** Records for processing **
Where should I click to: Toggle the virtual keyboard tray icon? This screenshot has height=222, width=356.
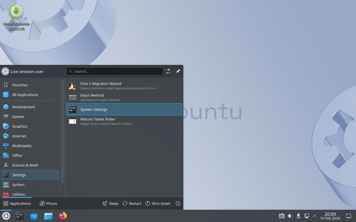tap(281, 216)
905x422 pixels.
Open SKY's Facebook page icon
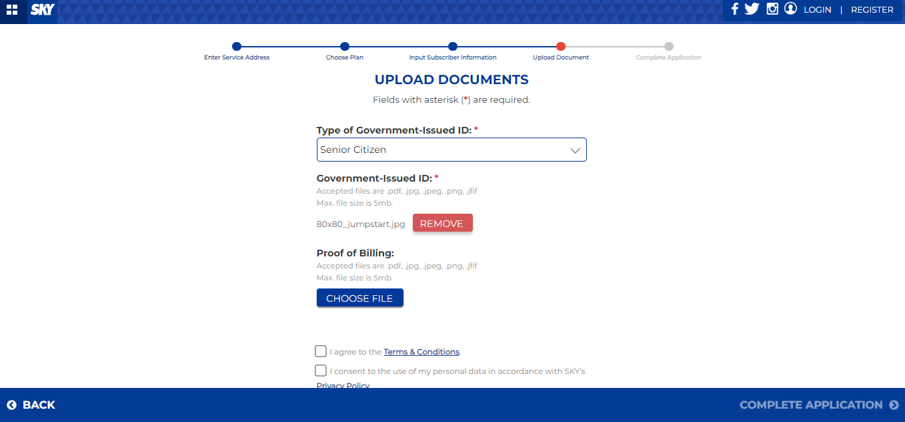pyautogui.click(x=734, y=9)
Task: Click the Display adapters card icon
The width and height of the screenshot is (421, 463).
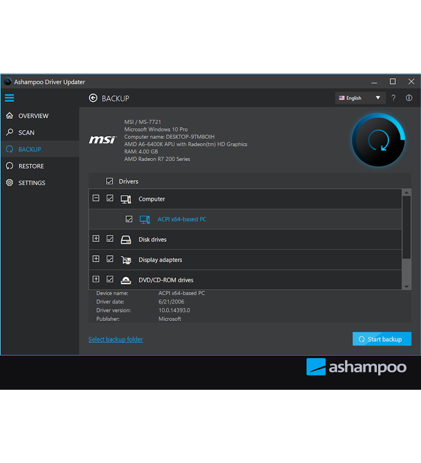Action: click(126, 260)
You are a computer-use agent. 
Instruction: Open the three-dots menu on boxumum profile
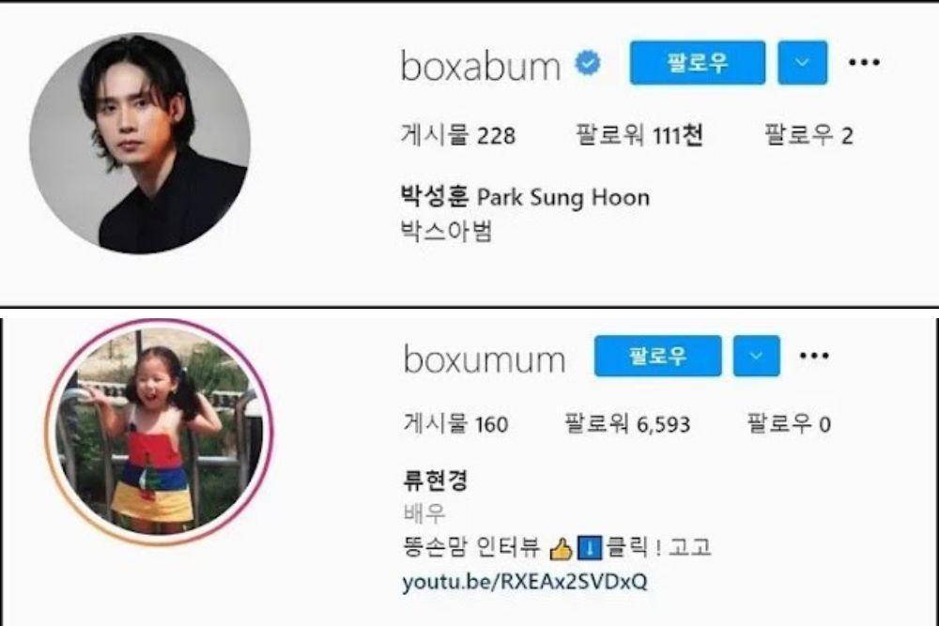coord(814,356)
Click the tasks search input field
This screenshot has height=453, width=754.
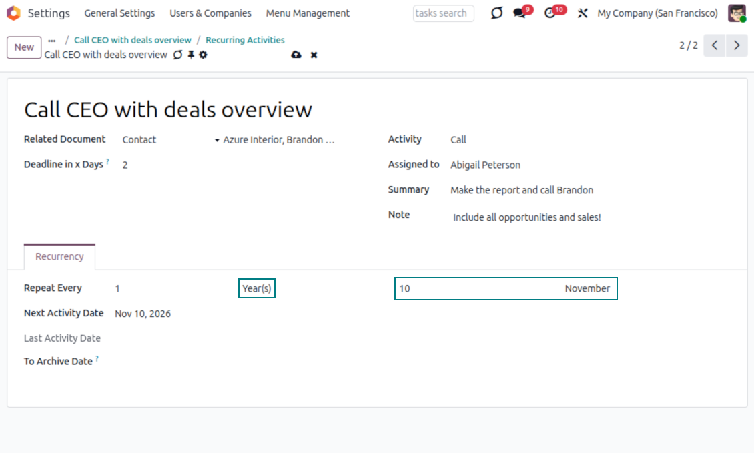(443, 13)
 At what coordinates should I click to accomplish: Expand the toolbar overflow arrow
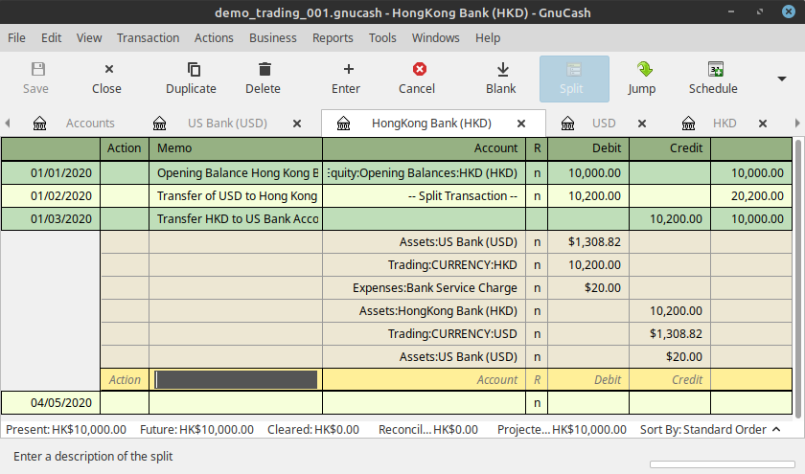pyautogui.click(x=782, y=79)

** The problem **
Copy all records exactly; omit images.

** Result for this task **
Where should I click to: Toggle the virtual keyboard tray icon? This screenshot has height=222, width=356.
tap(281, 216)
905x422 pixels.
Open SKY's Facebook page icon
pyautogui.click(x=734, y=9)
Task: Click the Display adapters card icon
The width and height of the screenshot is (421, 463).
Action: click(126, 260)
You are a computer-use agent. 
Instruction: Open the three-dots menu on boxumum profile
coord(814,356)
Click the tasks search input field
This screenshot has height=453, width=754.
(443, 13)
 At what coordinates should I click to accomplish: Expand the toolbar overflow arrow
pyautogui.click(x=782, y=79)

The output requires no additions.